Reproduce the records verbatim, starting at the line that contains "The image size is (817, 817)." and ending at the line that contains "Action: (234, 309)", with both of those lines included.

--- begin Information provided ---

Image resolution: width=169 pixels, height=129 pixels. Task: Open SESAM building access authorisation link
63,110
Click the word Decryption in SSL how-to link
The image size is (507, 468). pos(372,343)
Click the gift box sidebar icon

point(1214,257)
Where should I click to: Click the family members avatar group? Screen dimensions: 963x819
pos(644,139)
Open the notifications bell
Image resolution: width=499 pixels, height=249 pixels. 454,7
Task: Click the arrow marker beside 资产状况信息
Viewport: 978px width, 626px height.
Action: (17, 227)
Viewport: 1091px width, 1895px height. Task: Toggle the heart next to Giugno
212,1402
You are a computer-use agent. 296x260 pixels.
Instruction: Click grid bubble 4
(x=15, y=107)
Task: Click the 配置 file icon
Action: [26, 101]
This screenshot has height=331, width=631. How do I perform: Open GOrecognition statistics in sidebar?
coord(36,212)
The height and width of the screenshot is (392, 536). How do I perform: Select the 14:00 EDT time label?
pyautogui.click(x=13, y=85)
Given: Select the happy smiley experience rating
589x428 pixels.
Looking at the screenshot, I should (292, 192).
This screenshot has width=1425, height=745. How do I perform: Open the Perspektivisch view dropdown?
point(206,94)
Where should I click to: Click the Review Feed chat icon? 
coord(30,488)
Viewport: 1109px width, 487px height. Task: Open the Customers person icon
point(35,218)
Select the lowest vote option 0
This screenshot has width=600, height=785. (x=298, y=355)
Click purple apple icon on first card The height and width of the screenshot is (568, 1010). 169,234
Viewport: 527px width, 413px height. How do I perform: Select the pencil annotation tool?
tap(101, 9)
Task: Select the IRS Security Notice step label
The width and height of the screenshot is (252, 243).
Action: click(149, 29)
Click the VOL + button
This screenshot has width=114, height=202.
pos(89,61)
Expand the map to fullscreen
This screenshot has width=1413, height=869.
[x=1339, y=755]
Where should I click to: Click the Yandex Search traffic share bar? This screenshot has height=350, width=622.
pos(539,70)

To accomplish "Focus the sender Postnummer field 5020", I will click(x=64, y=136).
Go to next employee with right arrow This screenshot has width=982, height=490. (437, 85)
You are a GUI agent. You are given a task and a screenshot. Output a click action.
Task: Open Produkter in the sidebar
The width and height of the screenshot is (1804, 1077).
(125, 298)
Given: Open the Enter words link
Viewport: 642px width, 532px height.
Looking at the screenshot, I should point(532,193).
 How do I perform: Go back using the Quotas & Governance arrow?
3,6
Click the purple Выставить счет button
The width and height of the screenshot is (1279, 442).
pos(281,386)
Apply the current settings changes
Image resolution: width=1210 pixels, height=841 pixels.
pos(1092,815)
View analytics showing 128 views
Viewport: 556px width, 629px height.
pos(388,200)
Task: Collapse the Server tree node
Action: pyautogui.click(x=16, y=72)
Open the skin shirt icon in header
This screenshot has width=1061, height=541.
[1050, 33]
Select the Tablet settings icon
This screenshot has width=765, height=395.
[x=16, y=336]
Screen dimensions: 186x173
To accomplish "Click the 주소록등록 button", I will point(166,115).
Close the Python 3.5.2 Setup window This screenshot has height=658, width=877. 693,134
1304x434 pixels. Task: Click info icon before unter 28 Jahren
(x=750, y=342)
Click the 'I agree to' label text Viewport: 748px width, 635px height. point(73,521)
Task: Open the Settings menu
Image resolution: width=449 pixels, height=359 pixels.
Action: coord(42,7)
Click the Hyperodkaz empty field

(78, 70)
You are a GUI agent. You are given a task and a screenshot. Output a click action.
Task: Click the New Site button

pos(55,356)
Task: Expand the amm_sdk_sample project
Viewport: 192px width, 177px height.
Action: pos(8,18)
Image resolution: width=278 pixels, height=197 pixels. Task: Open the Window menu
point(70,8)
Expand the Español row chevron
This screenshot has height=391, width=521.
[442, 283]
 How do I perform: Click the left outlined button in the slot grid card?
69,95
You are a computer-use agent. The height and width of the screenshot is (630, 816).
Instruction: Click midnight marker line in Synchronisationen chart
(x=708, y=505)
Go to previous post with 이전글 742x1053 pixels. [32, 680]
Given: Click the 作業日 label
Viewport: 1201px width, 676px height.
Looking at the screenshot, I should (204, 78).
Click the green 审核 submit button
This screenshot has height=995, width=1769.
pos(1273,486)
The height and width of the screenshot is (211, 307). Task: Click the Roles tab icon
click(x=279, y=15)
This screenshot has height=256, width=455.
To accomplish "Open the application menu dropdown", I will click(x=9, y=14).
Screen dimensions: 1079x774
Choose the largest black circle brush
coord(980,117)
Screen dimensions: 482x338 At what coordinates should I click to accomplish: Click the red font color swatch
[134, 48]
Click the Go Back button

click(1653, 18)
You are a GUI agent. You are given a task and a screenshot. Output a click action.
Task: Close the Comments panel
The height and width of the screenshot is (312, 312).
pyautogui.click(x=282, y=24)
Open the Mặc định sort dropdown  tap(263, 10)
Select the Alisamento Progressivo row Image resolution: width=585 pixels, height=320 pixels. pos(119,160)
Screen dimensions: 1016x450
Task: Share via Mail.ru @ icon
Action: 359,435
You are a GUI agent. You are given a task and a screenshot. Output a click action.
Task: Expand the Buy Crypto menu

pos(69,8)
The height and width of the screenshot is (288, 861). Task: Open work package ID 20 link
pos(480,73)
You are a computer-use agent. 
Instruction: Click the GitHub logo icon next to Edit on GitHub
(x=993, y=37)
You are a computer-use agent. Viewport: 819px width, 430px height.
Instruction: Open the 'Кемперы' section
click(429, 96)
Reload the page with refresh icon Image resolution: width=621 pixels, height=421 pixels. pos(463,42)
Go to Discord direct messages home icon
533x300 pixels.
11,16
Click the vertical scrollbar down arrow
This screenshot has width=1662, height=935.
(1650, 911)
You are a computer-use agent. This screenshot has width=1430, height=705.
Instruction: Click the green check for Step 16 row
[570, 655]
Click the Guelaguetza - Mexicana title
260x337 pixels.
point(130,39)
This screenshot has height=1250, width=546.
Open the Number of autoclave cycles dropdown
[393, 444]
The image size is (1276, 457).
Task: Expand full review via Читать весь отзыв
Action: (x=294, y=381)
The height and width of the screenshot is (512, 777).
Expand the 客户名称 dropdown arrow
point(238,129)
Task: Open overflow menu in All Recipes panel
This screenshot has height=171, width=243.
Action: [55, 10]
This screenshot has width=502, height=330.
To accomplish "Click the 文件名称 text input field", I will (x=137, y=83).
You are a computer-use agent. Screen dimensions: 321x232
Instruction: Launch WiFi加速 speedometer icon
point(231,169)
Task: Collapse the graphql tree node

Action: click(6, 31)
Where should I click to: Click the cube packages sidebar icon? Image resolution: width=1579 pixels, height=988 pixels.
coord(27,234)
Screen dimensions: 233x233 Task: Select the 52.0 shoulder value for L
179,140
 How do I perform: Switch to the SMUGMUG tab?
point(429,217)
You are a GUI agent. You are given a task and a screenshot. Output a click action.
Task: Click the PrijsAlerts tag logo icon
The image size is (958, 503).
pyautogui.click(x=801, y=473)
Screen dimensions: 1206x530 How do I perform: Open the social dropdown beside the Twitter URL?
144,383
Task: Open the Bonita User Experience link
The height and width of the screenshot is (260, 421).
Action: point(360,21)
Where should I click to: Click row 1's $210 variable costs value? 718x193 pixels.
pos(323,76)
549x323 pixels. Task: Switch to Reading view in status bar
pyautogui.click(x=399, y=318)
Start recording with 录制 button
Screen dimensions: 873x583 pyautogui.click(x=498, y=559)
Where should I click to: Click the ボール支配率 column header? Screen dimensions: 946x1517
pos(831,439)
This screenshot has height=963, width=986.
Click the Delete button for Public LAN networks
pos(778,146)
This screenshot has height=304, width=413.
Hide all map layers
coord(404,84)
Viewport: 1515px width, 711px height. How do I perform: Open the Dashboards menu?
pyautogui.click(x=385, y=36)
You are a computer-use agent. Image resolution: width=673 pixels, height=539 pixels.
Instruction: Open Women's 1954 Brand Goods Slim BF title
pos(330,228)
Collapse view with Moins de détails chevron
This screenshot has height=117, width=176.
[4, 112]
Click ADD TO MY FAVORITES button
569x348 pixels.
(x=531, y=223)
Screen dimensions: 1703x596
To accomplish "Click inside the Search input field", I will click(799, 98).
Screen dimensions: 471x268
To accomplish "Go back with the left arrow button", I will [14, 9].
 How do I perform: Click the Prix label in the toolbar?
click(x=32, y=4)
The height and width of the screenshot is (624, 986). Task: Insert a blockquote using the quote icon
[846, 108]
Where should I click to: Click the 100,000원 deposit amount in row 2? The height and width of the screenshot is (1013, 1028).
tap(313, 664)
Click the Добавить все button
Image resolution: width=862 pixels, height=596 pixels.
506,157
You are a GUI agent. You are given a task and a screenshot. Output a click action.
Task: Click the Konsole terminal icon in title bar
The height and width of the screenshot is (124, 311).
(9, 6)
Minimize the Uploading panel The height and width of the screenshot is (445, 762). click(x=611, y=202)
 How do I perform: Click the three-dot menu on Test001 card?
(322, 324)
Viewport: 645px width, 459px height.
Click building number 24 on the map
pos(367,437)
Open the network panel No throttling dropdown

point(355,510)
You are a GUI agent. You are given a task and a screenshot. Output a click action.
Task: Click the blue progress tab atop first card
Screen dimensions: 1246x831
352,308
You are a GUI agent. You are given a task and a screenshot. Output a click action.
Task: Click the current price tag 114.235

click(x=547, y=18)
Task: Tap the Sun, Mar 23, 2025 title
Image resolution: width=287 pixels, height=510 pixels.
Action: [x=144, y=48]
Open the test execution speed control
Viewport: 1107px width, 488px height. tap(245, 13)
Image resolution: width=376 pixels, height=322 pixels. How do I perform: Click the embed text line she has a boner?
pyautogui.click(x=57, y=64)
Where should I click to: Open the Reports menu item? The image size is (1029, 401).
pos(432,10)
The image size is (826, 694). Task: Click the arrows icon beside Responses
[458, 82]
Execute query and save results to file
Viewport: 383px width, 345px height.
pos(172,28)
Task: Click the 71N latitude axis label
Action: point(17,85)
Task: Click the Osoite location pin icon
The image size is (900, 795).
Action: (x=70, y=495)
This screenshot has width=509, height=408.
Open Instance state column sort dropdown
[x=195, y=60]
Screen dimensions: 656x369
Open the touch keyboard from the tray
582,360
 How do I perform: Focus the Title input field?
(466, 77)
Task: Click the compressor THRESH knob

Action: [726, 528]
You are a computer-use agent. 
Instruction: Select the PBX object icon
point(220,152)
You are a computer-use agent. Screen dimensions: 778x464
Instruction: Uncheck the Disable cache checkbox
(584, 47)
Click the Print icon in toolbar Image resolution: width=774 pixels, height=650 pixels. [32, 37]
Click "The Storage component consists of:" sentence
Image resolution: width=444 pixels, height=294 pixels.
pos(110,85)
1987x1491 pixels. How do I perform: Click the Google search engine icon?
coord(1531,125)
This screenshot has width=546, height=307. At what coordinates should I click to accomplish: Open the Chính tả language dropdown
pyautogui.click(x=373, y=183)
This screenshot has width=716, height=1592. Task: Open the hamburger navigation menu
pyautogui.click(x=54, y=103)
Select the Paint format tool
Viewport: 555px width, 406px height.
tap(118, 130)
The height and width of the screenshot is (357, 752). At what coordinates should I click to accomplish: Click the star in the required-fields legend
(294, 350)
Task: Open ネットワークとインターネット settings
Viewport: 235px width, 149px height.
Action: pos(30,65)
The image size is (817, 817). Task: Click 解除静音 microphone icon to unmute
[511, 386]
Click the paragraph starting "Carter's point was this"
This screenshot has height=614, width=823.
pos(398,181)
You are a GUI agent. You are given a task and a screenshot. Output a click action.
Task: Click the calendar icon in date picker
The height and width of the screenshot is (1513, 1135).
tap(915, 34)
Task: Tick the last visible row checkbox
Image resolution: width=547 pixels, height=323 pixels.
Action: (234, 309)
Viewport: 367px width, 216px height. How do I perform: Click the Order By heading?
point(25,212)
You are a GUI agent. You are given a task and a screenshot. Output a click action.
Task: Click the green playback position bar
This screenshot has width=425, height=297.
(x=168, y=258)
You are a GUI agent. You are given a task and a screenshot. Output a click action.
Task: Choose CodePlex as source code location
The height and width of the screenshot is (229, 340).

--- end Information provided ---

### [Task response]
The image size is (817, 817). Task: Click 解除静音 microphone icon to unmute
[511, 386]
Click the paragraph starting "Carter's point was this"
This screenshot has height=614, width=823.
pos(398,181)
You are a GUI agent. You are given a task and a screenshot. Output a click action.
Task: Click the calendar icon in date picker
The height and width of the screenshot is (1513, 1135).
tap(915, 34)
Task: Tick the last visible row checkbox
Image resolution: width=547 pixels, height=323 pixels.
Action: (234, 309)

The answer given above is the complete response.